Calm and collected, that's me.

I think perhaps I've settled down a bit since yesterday, and therefore can continue my thoughts on Nebraska wind energy development without fear of imminent cardiac arrest.  Which is good, because there is plenty to comment on.

As I noted yesterday, Nebraska Public Power has announced it will generate 10% of its electricity from renewable energy by 2020.  This is quite possibly the weakest goal of any state that has a renewable portfolio standard (RPS), as these sorts of things are called.  New York, for example, has a goal of 24% by 2013.  And New York has less than a tenth of Nebraska's wind energy potential.  So it's not hard to tell that Nebraska's public power districts are essentially falling down on the job.

Particularly infuriating is the litany of reasons trotted out by public power spokespeople to explain why Nebraska is so far behind in developing wind energy projects.  Here's my favorite:

State officials have said a main reason is that federal incentives for wind energy have only been available to private companies.

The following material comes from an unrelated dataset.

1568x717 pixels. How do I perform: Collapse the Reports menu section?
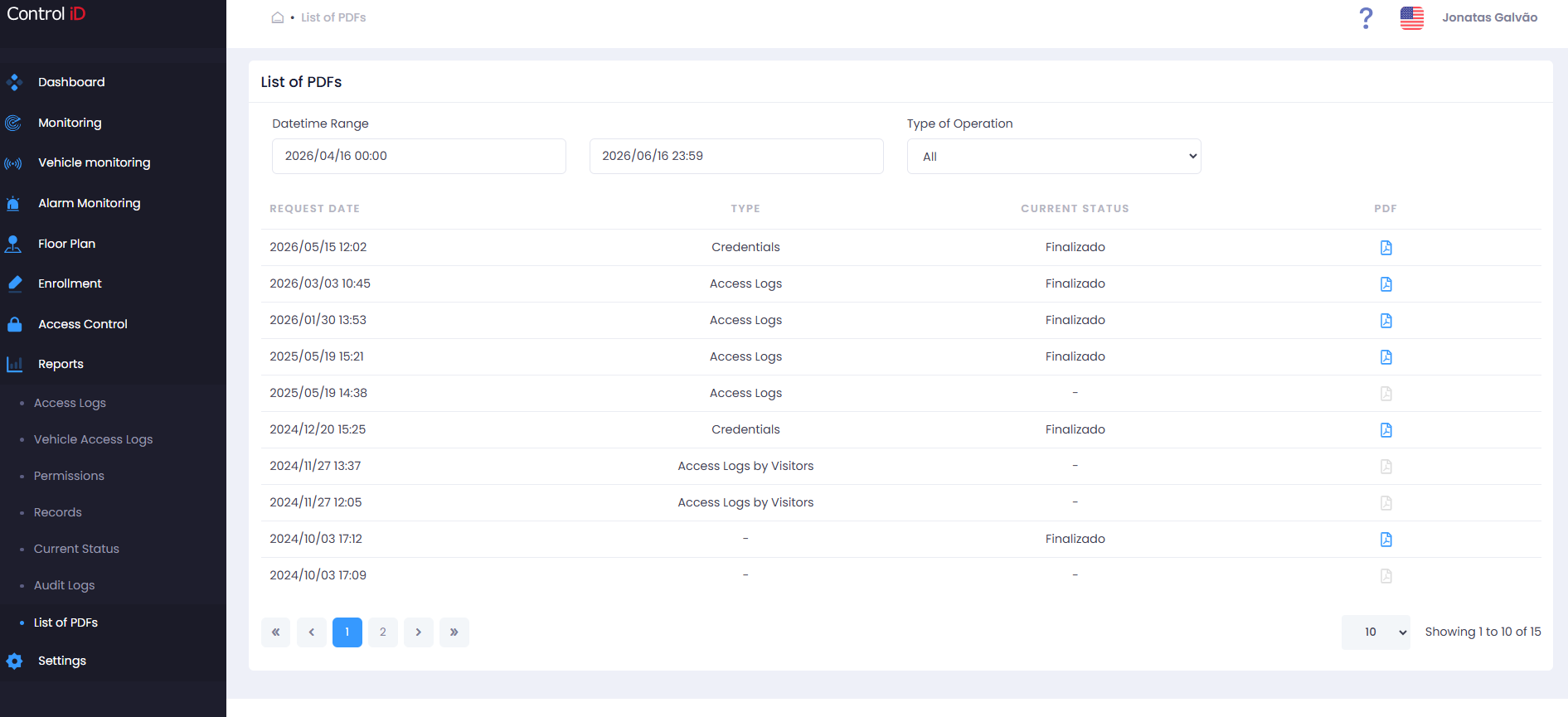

Which means Nebraska Public Power districts don't qualify.  Let's think about this for a while.  The famously self-reliant state of Nebraska can't encourage wind energy because they don't qualify for federal subsidies?  That's ridiculous, and moreover, I've never seen the public power districts going to Lincoln to ask the state legislature for tax incentives for wind energy.  On the contrary, they've opposed wind all along.  More important, why in the world are we ceding our authority over renewable energy development to Washington, DC?  Isn't this the supposed reason we have public power, to allow the people to control their public power districts?  Do we really have to go hat in hand and beg the feds to subsidize wind power in Nebraska?  Pitiful.

And it's not like Nebraskans are opposed to wind power.  A recent University of Nebraska poll found 89% of rural Nebraskans believe wind power should and will be an important part of our energy future.  From the UNL press release:

Ninety-one percent agreed or strongly agreed that more should be done to develop such alternative energy sources as ethanol, biodiesel, wind and solar.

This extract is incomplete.